Open jeffhammond opened 8 years ago
One of our team members is actively working on porting some PRKs (along with a few other non-PRK tasks) and understanding performance gaps. Most of his work has been on stencil so far (shared-memory only, so far, I think?) though I believe he's also started in on transpose this week. So far I think things have been clear enough on the PRK side of things and we won't hesitate to contact you, Rob, and Ulf when questions come up.
In case anyone from the internet comes along and finds this issue, please see https://github.com/chapel-lang/chapel/tree/master/test/studies/prk for now.
Someone should bug the authors of this paper: Comparative Performance and Optimization of Chapel in Modern Manycore Architectures
They should have a few PRKs, but I dont know where they are.
@ian-bertolacci : We've been (slowly) working with Engin to get copies of his PRKs, review them, and add them to the test/studies directory Jeff mentions above.
https://github.com/e-kayrakli/chapel_prk are the droids you are looking for.
@e-kayrakli may have additional comments.
My repo is not as reliable as the ones that are in the Chapel repo -- https://github.com/chapel-lang/chapel/tree/master/test/studies/prk . Even the versions that got merged to the Chapel master was slightly different then the ones I have there (and they have seen couple revisions later). And I still make changes to my repo willy-nilly. Frankly, I forgot I left it public :)
@e-kayrakli @bradcray It would be great if someone could put together a PR of p2p, stencil, and transpose, at least. I will likely do an in-depth study of the "big 3" PRKs for shared-memory in the near future, and I'd like to be able to include Chapel here.
Every time I look at the various Chapel PRK implementations, I can never figure out which ones are the latest and best.
I think p2p would be the one that requires the most work among those.

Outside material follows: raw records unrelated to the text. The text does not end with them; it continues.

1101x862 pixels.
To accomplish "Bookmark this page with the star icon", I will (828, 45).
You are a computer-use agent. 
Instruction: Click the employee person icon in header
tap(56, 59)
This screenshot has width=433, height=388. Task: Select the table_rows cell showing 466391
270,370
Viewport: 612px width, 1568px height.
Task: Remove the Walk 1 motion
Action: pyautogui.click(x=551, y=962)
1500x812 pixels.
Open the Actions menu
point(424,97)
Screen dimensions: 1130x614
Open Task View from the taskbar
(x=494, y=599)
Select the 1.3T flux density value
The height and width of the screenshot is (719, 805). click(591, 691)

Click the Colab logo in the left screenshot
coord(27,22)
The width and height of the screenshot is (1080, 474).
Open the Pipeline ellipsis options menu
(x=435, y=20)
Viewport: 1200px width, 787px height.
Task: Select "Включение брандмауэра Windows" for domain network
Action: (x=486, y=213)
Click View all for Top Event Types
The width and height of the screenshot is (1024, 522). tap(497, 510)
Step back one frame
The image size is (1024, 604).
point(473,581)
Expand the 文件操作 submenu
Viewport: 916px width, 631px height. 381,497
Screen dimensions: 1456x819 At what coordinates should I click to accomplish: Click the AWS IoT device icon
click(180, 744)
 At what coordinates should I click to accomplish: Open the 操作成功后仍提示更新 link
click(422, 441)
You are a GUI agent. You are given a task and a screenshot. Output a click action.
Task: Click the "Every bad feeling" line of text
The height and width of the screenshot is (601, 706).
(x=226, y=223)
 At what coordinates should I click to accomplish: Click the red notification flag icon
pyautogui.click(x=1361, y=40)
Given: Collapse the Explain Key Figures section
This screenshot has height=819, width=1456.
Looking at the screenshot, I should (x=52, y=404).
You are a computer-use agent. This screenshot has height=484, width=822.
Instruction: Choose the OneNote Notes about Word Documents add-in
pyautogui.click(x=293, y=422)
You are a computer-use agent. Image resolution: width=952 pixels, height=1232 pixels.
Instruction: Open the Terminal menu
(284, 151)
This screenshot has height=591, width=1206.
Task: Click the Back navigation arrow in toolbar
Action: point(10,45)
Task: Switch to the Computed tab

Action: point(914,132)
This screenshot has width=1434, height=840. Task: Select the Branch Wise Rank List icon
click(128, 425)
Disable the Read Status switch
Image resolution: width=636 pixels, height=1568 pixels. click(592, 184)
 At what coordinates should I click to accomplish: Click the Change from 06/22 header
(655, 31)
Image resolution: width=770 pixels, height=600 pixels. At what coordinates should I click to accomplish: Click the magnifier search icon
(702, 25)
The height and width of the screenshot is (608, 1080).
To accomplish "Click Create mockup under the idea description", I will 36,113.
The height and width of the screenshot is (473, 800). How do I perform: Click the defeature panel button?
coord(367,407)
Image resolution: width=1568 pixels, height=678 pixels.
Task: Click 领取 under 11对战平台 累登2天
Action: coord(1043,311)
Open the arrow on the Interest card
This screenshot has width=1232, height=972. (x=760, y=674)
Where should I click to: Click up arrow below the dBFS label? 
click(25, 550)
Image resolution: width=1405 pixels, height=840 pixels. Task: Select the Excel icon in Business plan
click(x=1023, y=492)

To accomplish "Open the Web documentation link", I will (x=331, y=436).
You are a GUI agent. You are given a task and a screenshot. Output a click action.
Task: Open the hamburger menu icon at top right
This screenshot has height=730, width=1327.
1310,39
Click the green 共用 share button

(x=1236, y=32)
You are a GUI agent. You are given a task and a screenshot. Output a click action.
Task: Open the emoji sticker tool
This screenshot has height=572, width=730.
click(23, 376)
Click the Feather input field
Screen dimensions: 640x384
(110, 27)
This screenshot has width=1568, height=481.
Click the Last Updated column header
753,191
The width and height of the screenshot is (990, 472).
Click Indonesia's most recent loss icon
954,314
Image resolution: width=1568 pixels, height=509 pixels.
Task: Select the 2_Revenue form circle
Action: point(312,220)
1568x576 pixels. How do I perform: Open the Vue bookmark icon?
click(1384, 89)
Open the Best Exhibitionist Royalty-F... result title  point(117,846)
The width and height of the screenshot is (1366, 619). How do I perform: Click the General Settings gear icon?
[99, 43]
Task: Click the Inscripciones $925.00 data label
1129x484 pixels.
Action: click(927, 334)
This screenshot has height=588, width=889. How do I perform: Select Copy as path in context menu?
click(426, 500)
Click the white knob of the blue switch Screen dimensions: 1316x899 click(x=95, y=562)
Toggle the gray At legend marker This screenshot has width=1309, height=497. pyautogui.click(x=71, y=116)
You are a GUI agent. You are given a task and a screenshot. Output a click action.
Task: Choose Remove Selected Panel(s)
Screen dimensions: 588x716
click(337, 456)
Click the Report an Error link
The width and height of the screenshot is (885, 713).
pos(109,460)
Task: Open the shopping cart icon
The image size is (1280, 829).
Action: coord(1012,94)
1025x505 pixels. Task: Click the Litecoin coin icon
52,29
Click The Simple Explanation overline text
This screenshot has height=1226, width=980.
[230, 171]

I'd say the other two are in a much better shape, at least for shared memory studies.
FWIW, a to-do list for PRKs in Chapel: https://github.com/chapel-lang/chapel/issues/6162
You might look at my recent p2p ports eg in the Cxx11 folder. If Chapel supports task dependencies similar to OpenMP, then it’s really easy to write a shared-memory implementation that performs well. There’s also a data-parallel version that loops over anti-diagonals. Neither of these is suitable for distributed memory though.
@bradcray Please let me know how we can help here.